The request
Copy the following lines word for word.

::: Records provided

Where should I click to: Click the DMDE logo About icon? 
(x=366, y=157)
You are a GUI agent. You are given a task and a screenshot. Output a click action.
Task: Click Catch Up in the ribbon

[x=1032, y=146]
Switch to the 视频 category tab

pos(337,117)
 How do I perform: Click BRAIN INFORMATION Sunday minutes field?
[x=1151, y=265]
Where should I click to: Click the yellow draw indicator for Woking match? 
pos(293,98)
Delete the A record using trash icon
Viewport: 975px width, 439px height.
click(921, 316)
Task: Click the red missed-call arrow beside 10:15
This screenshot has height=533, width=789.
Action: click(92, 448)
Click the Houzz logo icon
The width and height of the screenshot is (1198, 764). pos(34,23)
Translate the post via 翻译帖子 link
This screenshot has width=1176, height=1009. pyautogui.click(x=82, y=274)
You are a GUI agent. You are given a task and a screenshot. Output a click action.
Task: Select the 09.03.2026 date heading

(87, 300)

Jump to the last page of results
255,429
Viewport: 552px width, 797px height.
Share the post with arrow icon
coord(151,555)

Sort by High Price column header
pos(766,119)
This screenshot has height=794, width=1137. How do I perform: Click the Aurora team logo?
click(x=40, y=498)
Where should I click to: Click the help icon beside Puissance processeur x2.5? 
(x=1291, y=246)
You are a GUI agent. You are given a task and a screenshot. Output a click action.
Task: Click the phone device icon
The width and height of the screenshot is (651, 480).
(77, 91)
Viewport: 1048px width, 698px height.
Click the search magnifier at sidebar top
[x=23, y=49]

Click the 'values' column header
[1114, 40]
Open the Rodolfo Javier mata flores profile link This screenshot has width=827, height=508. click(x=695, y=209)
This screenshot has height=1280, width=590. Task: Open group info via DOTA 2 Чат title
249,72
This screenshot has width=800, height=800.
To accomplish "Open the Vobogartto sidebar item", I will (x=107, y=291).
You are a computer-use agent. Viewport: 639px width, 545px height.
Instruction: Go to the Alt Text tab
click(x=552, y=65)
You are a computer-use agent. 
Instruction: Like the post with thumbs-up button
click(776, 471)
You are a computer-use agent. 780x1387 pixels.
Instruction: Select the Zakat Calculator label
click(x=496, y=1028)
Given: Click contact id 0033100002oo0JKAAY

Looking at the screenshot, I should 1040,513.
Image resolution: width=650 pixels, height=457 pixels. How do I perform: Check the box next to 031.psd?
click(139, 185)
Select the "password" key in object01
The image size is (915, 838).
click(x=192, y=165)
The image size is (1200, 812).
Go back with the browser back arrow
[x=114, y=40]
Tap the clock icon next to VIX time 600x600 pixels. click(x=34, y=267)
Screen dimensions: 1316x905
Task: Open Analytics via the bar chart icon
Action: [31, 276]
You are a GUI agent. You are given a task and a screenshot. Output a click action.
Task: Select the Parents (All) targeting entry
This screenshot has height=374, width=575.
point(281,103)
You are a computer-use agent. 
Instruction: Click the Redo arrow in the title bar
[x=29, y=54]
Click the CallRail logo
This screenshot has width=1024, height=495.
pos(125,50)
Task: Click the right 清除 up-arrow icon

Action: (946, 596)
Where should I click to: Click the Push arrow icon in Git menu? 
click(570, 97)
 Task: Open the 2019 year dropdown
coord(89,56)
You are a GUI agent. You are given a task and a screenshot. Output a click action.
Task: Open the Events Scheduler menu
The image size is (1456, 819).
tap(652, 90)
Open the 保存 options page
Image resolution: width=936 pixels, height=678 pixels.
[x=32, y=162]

::::::

Completed exercise
Where should I click to: Click the DMDE logo About icon? 
(x=366, y=157)
You are a GUI agent. You are given a task and a screenshot. Output a click action.
Task: Click Catch Up in the ribbon

[x=1032, y=146]
Switch to the 视频 category tab

pos(337,117)
 How do I perform: Click BRAIN INFORMATION Sunday minutes field?
[x=1151, y=265]
Where should I click to: Click the yellow draw indicator for Woking match? 
pos(293,98)
Delete the A record using trash icon
Viewport: 975px width, 439px height.
click(921, 316)
Task: Click the red missed-call arrow beside 10:15
This screenshot has height=533, width=789.
Action: click(92, 448)
Click the Houzz logo icon
The width and height of the screenshot is (1198, 764). pos(34,23)
Translate the post via 翻译帖子 link
This screenshot has width=1176, height=1009. pyautogui.click(x=82, y=274)
You are a GUI agent. You are given a task and a screenshot. Output a click action.
Task: Select the 09.03.2026 date heading

(87, 300)

Jump to the last page of results
255,429
Viewport: 552px width, 797px height.
Share the post with arrow icon
coord(151,555)

Sort by High Price column header
pos(766,119)
This screenshot has height=794, width=1137. How do I perform: Click the Aurora team logo?
click(x=40, y=498)
Where should I click to: Click the help icon beside Puissance processeur x2.5? 
(x=1291, y=246)
You are a GUI agent. You are given a task and a screenshot. Output a click action.
Task: Click the phone device icon
The width and height of the screenshot is (651, 480).
(77, 91)
Viewport: 1048px width, 698px height.
Click the search magnifier at sidebar top
[x=23, y=49]

Click the 'values' column header
[1114, 40]
Open the Rodolfo Javier mata flores profile link This screenshot has width=827, height=508. click(x=695, y=209)
This screenshot has height=1280, width=590. Task: Open group info via DOTA 2 Чат title
249,72
This screenshot has width=800, height=800.
To accomplish "Open the Vobogartto sidebar item", I will (x=107, y=291).
You are a computer-use agent. Viewport: 639px width, 545px height.
Instruction: Go to the Alt Text tab
click(x=552, y=65)
You are a computer-use agent. 
Instruction: Like the post with thumbs-up button
click(776, 471)
You are a computer-use agent. 780x1387 pixels.
Instruction: Select the Zakat Calculator label
click(x=496, y=1028)
Given: Click contact id 0033100002oo0JKAAY

Looking at the screenshot, I should 1040,513.
Image resolution: width=650 pixels, height=457 pixels. How do I perform: Check the box next to 031.psd?
click(139, 185)
Select the "password" key in object01
The image size is (915, 838).
click(x=192, y=165)
The image size is (1200, 812).
Go back with the browser back arrow
[x=114, y=40]
Tap the clock icon next to VIX time 600x600 pixels. click(x=34, y=267)
Screen dimensions: 1316x905
Task: Open Analytics via the bar chart icon
Action: [31, 276]
You are a GUI agent. You are given a task and a screenshot. Output a click action.
Task: Select the Parents (All) targeting entry
This screenshot has height=374, width=575.
point(281,103)
You are a computer-use agent. 
Instruction: Click the Redo arrow in the title bar
[x=29, y=54]
Click the CallRail logo
This screenshot has width=1024, height=495.
pos(125,50)
Task: Click the right 清除 up-arrow icon

Action: (946, 596)
Where should I click to: Click the Push arrow icon in Git menu? 
click(570, 97)
 Task: Open the 2019 year dropdown
coord(89,56)
You are a GUI agent. You are given a task and a screenshot. Output a click action.
Task: Open the Events Scheduler menu
The image size is (1456, 819).
tap(652, 90)
Open the 保存 options page
Image resolution: width=936 pixels, height=678 pixels.
[x=32, y=162]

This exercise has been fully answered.